Exercise prompt
Your answer must be an exact copy of the records below, minus any images.

Data to use
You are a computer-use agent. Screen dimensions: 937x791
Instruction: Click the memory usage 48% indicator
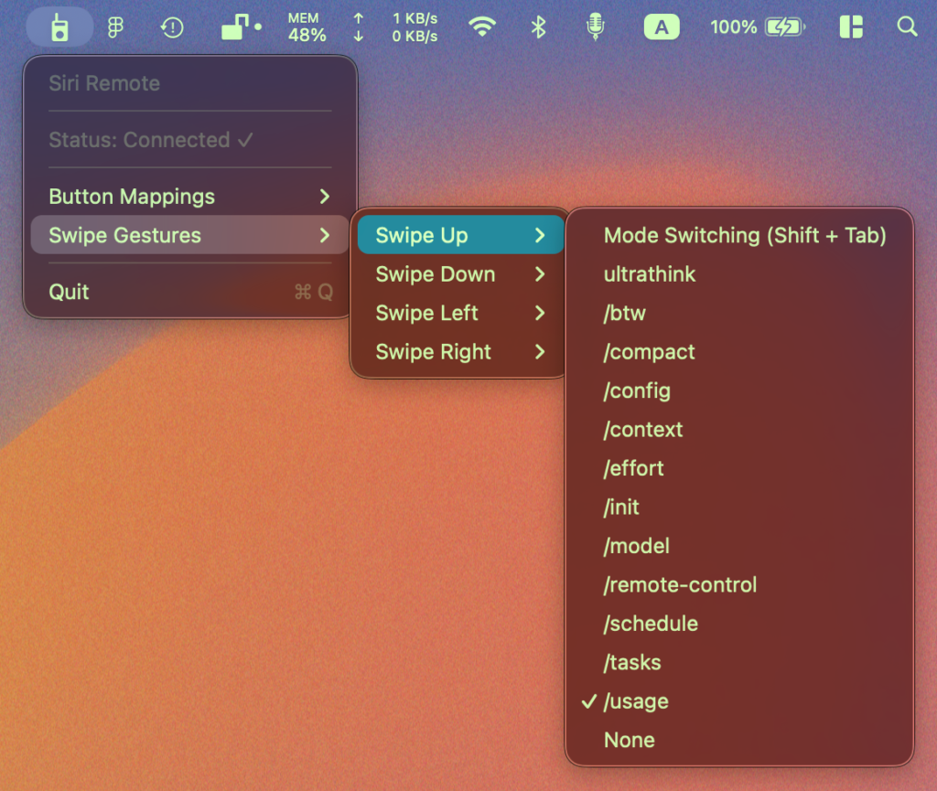pyautogui.click(x=307, y=27)
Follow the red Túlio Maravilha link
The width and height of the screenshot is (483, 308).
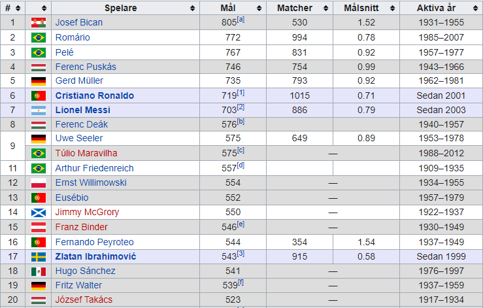tap(86, 153)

Answer to this exercise
You are a computer-use agent. Screen dimensions: 937x791
Instruction: Click the memory usage 48% indicator
pyautogui.click(x=307, y=27)
Follow the red Túlio Maravilha link
The width and height of the screenshot is (483, 308).
tap(86, 153)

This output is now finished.